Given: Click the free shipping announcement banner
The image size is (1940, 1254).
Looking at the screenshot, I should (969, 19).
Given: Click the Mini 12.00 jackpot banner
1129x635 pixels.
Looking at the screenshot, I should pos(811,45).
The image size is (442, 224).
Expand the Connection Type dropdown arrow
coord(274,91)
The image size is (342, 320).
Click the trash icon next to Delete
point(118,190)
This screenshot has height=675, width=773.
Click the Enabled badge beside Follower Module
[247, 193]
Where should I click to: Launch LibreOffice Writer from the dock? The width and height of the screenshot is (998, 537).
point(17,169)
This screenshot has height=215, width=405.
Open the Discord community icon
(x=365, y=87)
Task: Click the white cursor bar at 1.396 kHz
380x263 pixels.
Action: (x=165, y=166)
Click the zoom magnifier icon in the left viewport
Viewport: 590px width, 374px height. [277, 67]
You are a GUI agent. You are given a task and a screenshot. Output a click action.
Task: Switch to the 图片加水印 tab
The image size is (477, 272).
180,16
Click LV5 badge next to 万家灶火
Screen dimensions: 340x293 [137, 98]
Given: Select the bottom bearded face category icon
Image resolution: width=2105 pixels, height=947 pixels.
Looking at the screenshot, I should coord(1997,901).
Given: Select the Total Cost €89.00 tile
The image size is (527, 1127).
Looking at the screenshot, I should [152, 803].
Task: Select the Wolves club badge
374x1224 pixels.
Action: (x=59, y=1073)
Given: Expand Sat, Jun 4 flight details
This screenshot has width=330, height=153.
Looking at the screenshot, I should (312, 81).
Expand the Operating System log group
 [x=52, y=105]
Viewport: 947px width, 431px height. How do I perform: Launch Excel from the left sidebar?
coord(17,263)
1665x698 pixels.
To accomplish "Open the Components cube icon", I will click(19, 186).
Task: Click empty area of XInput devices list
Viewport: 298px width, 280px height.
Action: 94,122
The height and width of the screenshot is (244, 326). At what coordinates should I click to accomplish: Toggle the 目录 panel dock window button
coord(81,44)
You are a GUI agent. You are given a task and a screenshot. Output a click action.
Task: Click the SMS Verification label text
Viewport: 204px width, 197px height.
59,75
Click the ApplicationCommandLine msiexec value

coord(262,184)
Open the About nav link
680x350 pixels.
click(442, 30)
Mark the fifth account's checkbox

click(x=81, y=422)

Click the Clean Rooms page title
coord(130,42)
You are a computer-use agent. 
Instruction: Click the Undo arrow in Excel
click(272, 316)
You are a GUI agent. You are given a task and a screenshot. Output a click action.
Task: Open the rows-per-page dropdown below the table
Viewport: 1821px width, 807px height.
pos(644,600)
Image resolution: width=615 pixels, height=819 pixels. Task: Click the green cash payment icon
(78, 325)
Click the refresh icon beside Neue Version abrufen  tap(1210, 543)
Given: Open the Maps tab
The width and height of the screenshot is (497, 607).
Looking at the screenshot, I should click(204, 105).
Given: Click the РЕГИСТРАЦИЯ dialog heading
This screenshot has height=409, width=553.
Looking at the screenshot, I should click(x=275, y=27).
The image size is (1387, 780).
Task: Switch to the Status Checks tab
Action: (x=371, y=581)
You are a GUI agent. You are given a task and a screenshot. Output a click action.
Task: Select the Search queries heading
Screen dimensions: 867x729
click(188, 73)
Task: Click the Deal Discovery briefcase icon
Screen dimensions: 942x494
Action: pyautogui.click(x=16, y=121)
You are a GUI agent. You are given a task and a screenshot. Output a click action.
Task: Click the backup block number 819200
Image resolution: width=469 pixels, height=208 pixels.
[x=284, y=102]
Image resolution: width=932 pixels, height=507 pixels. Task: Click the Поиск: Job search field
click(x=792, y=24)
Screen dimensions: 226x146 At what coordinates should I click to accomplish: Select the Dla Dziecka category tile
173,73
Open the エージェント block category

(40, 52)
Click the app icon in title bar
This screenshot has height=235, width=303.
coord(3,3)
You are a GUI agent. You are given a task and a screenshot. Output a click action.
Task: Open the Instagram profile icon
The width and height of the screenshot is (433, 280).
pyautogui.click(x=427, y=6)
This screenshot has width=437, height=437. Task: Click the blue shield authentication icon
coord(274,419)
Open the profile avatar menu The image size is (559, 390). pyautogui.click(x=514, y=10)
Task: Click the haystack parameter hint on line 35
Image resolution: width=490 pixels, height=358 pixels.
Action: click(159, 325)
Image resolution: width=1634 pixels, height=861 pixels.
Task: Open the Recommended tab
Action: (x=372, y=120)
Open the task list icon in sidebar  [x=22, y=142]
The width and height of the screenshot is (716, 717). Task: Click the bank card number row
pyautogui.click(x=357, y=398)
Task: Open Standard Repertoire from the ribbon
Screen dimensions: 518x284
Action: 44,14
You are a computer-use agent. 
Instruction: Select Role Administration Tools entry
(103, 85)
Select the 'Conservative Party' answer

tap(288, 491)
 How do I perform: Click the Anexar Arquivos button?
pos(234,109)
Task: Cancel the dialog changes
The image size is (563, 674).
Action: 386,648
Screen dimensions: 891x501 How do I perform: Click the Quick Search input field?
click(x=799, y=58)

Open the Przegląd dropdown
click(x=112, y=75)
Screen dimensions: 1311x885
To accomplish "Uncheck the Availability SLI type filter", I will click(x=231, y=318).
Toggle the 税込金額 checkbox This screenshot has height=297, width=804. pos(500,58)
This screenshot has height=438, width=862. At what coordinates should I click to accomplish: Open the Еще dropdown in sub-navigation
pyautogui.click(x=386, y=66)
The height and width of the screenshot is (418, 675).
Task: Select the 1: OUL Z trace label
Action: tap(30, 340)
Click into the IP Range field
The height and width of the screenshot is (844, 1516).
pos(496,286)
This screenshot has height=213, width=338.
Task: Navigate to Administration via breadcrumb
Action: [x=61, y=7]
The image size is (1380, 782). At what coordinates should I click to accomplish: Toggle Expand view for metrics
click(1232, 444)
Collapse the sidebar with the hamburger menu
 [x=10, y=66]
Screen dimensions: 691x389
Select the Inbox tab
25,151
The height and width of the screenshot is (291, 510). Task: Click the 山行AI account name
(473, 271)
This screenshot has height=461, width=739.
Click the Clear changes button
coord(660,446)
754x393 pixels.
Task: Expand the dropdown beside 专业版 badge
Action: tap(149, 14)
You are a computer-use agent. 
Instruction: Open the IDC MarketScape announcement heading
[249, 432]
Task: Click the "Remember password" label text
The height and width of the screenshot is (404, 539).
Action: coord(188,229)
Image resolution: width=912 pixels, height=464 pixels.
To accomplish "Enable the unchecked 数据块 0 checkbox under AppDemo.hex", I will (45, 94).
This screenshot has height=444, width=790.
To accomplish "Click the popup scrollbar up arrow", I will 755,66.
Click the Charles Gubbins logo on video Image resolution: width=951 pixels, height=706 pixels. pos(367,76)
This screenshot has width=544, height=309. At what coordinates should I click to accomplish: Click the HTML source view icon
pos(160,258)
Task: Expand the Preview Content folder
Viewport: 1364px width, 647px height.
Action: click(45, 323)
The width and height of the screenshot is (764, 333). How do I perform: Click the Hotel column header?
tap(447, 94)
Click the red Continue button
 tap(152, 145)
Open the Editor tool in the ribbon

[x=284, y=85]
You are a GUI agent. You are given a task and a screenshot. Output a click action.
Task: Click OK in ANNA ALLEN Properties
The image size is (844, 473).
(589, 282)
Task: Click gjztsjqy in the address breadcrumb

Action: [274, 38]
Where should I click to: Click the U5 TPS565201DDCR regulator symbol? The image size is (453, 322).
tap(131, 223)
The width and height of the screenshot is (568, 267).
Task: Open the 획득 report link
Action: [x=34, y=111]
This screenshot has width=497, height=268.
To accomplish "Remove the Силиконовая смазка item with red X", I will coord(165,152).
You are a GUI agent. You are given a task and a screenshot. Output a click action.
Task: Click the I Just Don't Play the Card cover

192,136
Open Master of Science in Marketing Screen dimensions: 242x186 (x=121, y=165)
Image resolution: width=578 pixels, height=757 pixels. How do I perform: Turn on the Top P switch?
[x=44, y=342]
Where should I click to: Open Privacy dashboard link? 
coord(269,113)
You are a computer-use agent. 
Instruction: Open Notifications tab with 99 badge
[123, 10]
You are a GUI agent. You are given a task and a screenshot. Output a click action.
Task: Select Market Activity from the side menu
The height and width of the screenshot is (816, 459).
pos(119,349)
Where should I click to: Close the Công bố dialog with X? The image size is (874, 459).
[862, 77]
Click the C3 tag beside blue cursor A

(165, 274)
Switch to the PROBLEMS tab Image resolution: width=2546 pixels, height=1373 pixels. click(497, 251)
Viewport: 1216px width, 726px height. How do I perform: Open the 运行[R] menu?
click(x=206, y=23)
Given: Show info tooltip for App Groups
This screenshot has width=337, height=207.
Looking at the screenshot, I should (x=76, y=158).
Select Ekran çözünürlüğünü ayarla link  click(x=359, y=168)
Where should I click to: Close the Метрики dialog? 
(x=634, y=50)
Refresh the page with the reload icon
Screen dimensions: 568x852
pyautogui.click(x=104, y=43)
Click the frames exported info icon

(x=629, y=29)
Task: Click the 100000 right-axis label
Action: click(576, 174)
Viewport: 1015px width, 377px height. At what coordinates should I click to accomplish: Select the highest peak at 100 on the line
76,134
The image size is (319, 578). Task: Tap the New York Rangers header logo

- _WHAT YOU ARE ASKED TO DO_:
Output the items from the very first line through the line containing "coord(81,44)", that line included, as a JSON list of strings with one string per line and blank lines left out.

- _RESPONSE_:
[
  "Given: Click the free shipping announcement banner",
  "The image size is (1940, 1254).",
  "Looking at the screenshot, I should (969, 19).",
  "Given: Click the Mini 12.00 jackpot banner",
  "1129x635 pixels.",
  "Looking at the screenshot, I should pos(811,45).",
  "The image size is (442, 224).",
  "Expand the Connection Type dropdown arrow",
  "coord(274,91)",
  "The image size is (342, 320).",
  "Click the trash icon next to Delete",
  "point(118,190)",
  "This screenshot has height=675, width=773.",
  "Click the Enabled badge beside Follower Module",
  "[247, 193]",
  "Where should I click to: Launch LibreOffice Writer from the dock? The width and height of the screenshot is (998, 537).",
  "point(17,169)",
  "This screenshot has height=215, width=405.",
  "Open the Discord community icon",
  "(x=365, y=87)",
  "Task: Click the white cursor bar at 1.396 kHz",
  "380x263 pixels.",
  "Action: (x=165, y=166)",
  "Click the zoom magnifier icon in the left viewport",
  "Viewport: 590px width, 374px height. [277, 67]",
  "You are a GUI agent. You are given a task and a screenshot. Output a click action.",
  "Task: Switch to the 图片加水印 tab",
  "The image size is (477, 272).",
  "180,16",
  "Click LV5 badge next to 万家灶火",
  "Screen dimensions: 340x293 [137, 98]",
  "Given: Select the bottom bearded face category icon",
  "Image resolution: width=2105 pixels, height=947 pixels.",
  "Looking at the screenshot, I should coord(1997,901).",
  "Given: Select the Total Cost €89.00 tile",
  "The image size is (527, 1127).",
  "Looking at the screenshot, I should [152, 803].",
  "Task: Select the Wolves club badge",
  "374x1224 pixels.",
  "Action: (x=59, y=1073)",
  "Given: Expand Sat, Jun 4 flight details",
  "This screenshot has width=330, height=153.",
  "Looking at the screenshot, I should (312, 81).",
  "Expand the Operating System log group",
  " [x=52, y=105]",
  "Viewport: 947px width, 431px height. How do I perform: Launch Excel from the left sidebar?",
  "coord(17,263)",
  "1665x698 pixels.",
  "To accomplish \"Open the Components cube icon\", I will click(19, 186).",
  "Task: Click empty area of XInput devices list",
  "Viewport: 298px width, 280px height.",
  "Action: 94,122",
  "The height and width of the screenshot is (244, 326). At what coordinates should I click to accomplish: Toggle the 目录 panel dock window button",
  "coord(81,44)"
]